Every now and then a game comes along that simply refuses to sit nicely in a set genre. Zack & Wiki: Quest for Barbaros' Treasure is one of those games. It breaks the mundane pattern of modern games and brings the player a unique and fun experience. Zack & Wiki is a very focused puzzle game, similar to an adventure game but without the filler material of running around trying to find the next challenge.

Players take control of Zack, a pirate out to prove his worth and pay off a few debts. Accompanying him is his golden monkey minion known as 'Wiki', who can claim the title of 'most irritating side-kick since Navi'. Zack and Wiki find themselves meeting with legendary pirate Barbaros, well at least his head, and promise to help rebuild him.

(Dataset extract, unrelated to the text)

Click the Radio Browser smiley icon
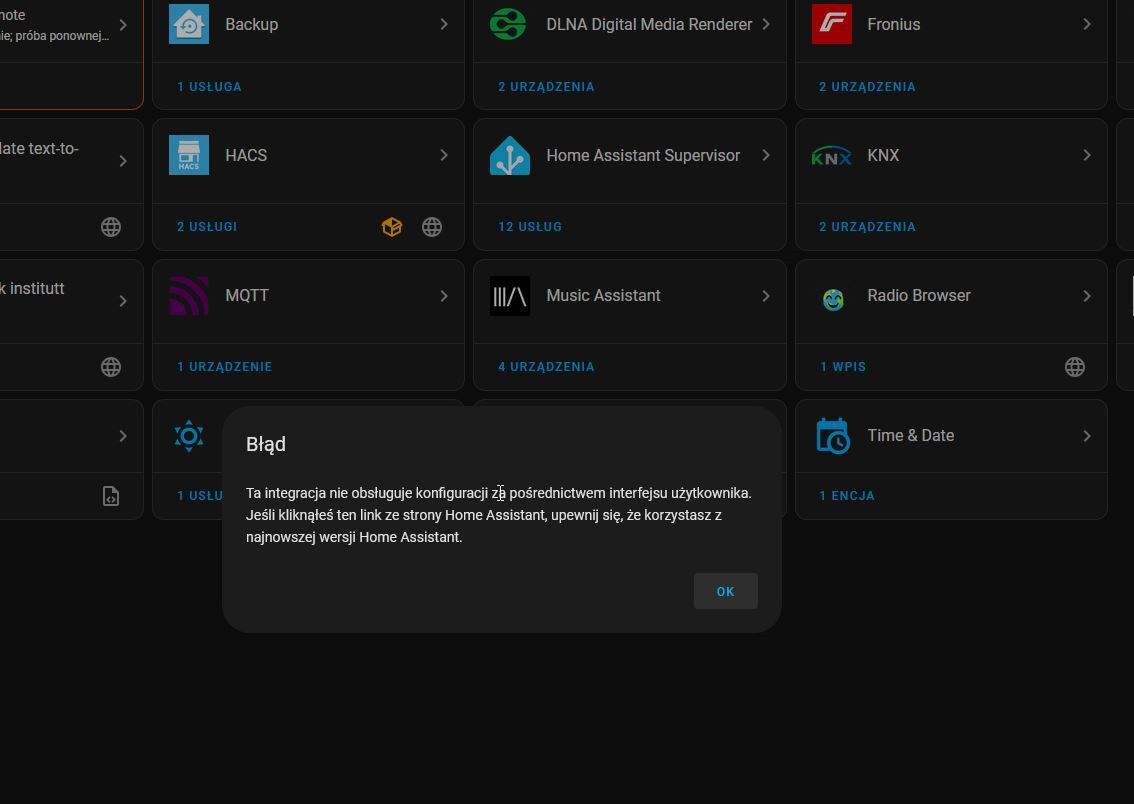(833, 299)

To achieve this bizarre goal, Zack must retrieve pieces of Barbaros from treasure chests scattered all over the land. Each piece is cleverly secured by a series of different puzzles all demanding a fair amount of thought to solve. Puzzles require the use of objects lying around the environment, finding a stick and holding it above a fire will create a torch to let you see in the dark cave. Falling to your death? Grab an umbrella and calmly descend.

Wiki also comes in use when solving the assorted puzzles. Shaking the Wii remote will transform Wiki into a bell and ring him. Any nearby creatures are instantly turned into an inanimate object of much more use. Grabbing objects slightly out of reach is no problem after turning a nearby snake into a pair of 'slither grippers'. If there is a tree in the way, a centi-saw, made from 100% Centipede will carve your path.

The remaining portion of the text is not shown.